Hello, I have been revising my understanding of statistics specifically bivariate data and the AQA A Level Mathematics Large Data Set. I have found the question below which I am hopelessly struggling with.
I have attached a copy of the data set here.
Using the data for the purchased quantities of food in the East Midlands from the LDS, plot a scatter diagram to investigate any correlation between purchased quantities of butter and margarine using data from 2006-2014.
Plot butter on the x-axis. Give your conclusions, including comments on the suitability of data.
So I have attempted to plot the scatter diagram.

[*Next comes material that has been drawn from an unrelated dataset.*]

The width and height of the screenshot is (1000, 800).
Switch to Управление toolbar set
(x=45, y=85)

My first query is does the question intend for you to include both subsets of data on one axis, (which I have plotted on the x-axis) or rather does it demand two separate diagrams to investigate if there is any correlation, or a single diagram? I understand that in a scatter diagram the independent variable is plotted on the x-axis and the dependent variable on the y-axis. Since I did not think that either purchased quantities of butter nor margarine are dependent on each other I took them both to be independent variables and plot them on the x-axis.
Moreover, I have attempted to draw regression lines for each data set (lines of best fit) to better evaluate the distribution of the data, but do not think that I have done so accurately enough.

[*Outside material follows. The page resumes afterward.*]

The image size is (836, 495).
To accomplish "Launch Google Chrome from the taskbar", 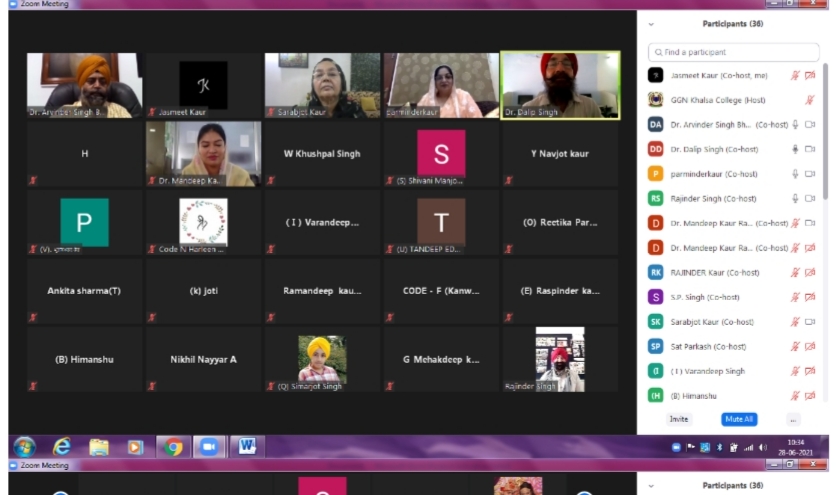I will pyautogui.click(x=173, y=447).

In the first diagram I have attached I believe that of the purchased quantities of butter the variables increase together thereby exhibiting a positive correlation, and presumably the correlation coefficient r has a positive value where r >0.

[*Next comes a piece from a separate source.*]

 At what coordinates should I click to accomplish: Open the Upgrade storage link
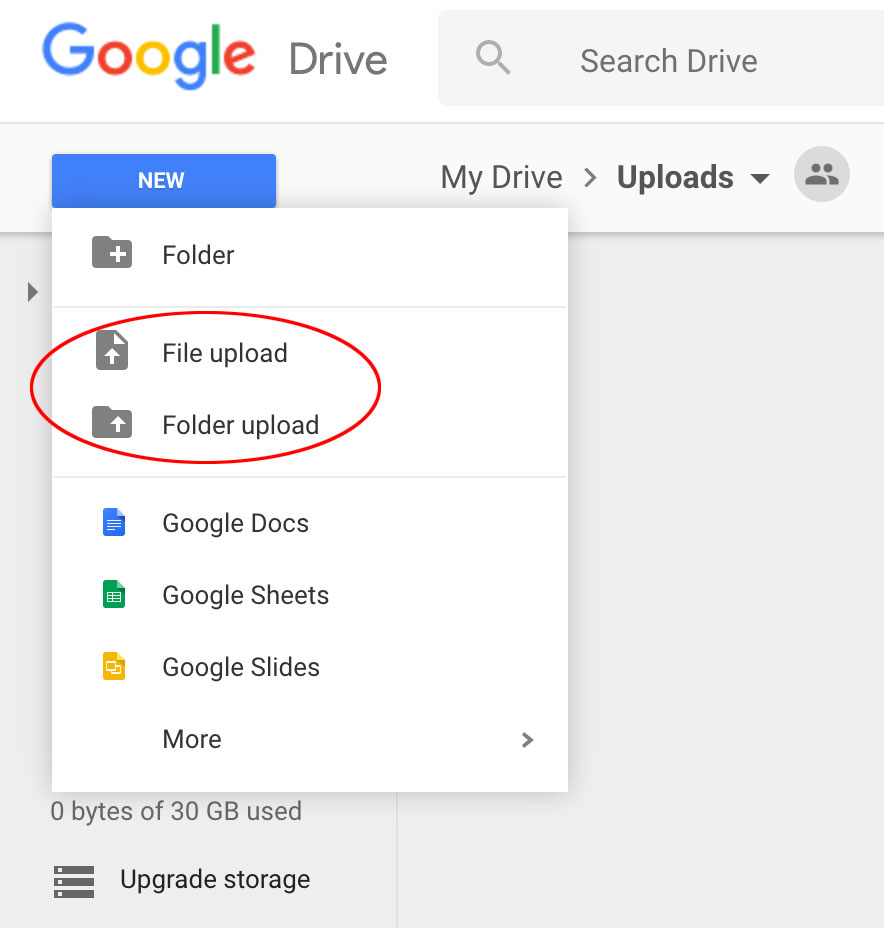click(x=215, y=880)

Similarly, of the purchased quantities of margarine the variables predominantly increase together and exhibit a positive correlation, however, this correlation is not as strong as for margarine and does include more outlying data points.
Moreover, the purchased quantities of butter continue to exceed that of margarine between 2006-2014 although there is a notable decline in the purchase of butter in 2009.
In terms of the suitability of the data, I believe that it is an extensive sample as it is divided among the regions of the UK and further collected to calculate an average for the purchased quantities per week, which is a very regular basis as opposed to say a month or year. The data extends from 2006-2014 which is a moderate time period to evaluate any changes in trend, although this could be extended from an earlier date to evaluate previous purchased quantities to broaden the data set and search for any further outliers. In this sense, the data is limited as it only concerns purchased quantities from 2006-2014 and excludes any previous or contemporary data.
However, would I instead plot the purchased quantities of margarine on the x-axis and thus the remaining variable, the purchased quantities of butter on the y-axis since a scatter diagram intends to show each pair of data values as a single point on the graph and to exhibit the type and strength of relationship between the two variables.
I have also done so and attached the graph here. In which case, I believe that the two variables are shown to be exhibit moderate positive correlation, especially discernible for the latter three points on the diagram. However, would it be more suitable to state that as a whole the bivariate data is uncorrelated and has zero correlation, i.e. a value of 0 for the correlation coefficient r=0?
I really want to improve upon my plotting of scatter diagrams and interpretation of data. How could I correct or improve upon my answer here, clearly I am rather confused but I am trying to comprehensively evaluate the information given. I would be very grateful of any response.